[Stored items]
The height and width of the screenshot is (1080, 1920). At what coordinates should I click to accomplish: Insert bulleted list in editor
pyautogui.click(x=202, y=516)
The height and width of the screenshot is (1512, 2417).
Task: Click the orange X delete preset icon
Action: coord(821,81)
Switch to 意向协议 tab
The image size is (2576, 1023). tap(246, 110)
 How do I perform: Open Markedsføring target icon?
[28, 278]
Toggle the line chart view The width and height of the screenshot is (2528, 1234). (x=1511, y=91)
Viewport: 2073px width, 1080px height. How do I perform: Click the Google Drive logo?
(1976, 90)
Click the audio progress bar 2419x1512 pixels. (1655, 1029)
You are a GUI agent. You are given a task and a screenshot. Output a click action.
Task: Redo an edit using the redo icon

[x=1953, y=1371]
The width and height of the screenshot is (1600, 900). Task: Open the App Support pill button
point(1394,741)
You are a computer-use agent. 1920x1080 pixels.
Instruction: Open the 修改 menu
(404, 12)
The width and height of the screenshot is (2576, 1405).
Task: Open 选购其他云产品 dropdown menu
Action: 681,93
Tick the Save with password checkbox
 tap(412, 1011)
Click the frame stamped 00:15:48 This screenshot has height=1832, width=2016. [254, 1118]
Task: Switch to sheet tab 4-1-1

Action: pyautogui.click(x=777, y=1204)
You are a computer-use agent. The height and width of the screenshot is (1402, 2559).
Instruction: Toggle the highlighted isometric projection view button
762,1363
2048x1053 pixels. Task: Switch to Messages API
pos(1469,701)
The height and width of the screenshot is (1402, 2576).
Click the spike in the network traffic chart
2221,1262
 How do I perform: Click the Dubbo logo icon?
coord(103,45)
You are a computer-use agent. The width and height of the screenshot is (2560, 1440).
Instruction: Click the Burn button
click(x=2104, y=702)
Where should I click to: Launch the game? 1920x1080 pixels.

**Problem details:**
Please copy only the lines between the first line of the entries and the line with "You are a computer-use agent. The height", keeping those two end lines as well, exactly as written.

**Solution below:**
The height and width of the screenshot is (1080, 1920). At what coordinates should I click to accomplish: Insert bulleted list in editor
pyautogui.click(x=202, y=516)
The height and width of the screenshot is (1512, 2417).
Task: Click the orange X delete preset icon
Action: coord(821,81)
Switch to 意向协议 tab
The image size is (2576, 1023). tap(246, 110)
 How do I perform: Open Markedsføring target icon?
[28, 278]
Toggle the line chart view The width and height of the screenshot is (2528, 1234). (x=1511, y=91)
Viewport: 2073px width, 1080px height. How do I perform: Click the Google Drive logo?
(1976, 90)
Click the audio progress bar 2419x1512 pixels. (1655, 1029)
You are a GUI agent. You are given a task and a screenshot. Output a click action.
Task: Redo an edit using the redo icon

[x=1953, y=1371]
The width and height of the screenshot is (1600, 900). Task: Open the App Support pill button
point(1394,741)
You are a computer-use agent. 1920x1080 pixels.
Instruction: Open the 修改 menu
(404, 12)
The width and height of the screenshot is (2576, 1405).
Task: Open 选购其他云产品 dropdown menu
Action: 681,93
Tick the Save with password checkbox
 tap(412, 1011)
Click the frame stamped 00:15:48 This screenshot has height=1832, width=2016. [254, 1118]
Task: Switch to sheet tab 4-1-1

Action: pyautogui.click(x=777, y=1204)
You are a computer-use agent. The height and width of the screenshot is (1402, 2559).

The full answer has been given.